PROBLEM DESCRIPTION:
If a line includes the word "named", it belongs in the count; state the total for the data below and add nothing.

*** INPUT DATA ***

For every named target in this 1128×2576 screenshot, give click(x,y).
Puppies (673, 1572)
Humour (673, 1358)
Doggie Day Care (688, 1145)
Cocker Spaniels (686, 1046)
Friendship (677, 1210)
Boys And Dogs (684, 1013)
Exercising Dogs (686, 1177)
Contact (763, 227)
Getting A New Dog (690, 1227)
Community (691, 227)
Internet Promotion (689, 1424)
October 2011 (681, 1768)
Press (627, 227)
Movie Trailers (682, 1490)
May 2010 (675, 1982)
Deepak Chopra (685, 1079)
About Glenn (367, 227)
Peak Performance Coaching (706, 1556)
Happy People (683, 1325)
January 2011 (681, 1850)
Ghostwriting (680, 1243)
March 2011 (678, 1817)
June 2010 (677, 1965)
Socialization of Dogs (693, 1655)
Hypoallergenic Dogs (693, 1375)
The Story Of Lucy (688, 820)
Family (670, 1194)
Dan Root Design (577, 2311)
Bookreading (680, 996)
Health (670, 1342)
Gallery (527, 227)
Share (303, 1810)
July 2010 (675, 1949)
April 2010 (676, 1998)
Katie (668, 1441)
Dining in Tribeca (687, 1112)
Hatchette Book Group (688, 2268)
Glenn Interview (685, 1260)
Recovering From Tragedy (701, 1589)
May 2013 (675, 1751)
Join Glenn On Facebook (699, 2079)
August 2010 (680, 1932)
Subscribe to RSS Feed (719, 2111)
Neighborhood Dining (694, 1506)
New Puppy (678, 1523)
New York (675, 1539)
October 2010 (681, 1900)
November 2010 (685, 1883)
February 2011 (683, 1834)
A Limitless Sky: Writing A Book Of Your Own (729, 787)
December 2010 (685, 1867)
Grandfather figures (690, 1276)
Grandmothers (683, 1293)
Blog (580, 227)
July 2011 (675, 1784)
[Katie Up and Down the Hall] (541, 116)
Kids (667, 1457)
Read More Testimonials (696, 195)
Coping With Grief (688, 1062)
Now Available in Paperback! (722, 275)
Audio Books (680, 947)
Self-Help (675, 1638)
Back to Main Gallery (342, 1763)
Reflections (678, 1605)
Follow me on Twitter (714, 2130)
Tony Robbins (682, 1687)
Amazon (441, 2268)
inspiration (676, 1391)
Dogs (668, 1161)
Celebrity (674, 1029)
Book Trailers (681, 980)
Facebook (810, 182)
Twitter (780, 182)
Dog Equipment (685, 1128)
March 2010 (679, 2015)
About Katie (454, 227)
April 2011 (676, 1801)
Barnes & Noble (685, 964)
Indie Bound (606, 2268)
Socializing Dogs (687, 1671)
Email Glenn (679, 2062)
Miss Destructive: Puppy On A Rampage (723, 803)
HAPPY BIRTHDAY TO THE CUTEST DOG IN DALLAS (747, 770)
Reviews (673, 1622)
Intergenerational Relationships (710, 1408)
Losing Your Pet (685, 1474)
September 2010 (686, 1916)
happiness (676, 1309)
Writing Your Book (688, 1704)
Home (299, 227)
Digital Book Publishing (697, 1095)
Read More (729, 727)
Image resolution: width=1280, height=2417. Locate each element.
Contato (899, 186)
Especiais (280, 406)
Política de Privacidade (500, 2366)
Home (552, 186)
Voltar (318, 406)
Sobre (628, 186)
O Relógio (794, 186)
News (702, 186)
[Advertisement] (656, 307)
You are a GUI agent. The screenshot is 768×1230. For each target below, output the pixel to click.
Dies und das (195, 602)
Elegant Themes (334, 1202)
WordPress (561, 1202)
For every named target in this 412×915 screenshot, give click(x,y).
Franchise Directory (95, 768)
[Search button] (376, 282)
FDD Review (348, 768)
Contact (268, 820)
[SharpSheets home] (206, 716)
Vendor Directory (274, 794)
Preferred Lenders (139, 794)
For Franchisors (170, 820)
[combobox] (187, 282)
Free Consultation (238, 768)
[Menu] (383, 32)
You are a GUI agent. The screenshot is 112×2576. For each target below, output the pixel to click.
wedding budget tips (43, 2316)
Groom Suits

*** End of INPUT DATA ***

SOLUTION TO THIS EXERCISE:
2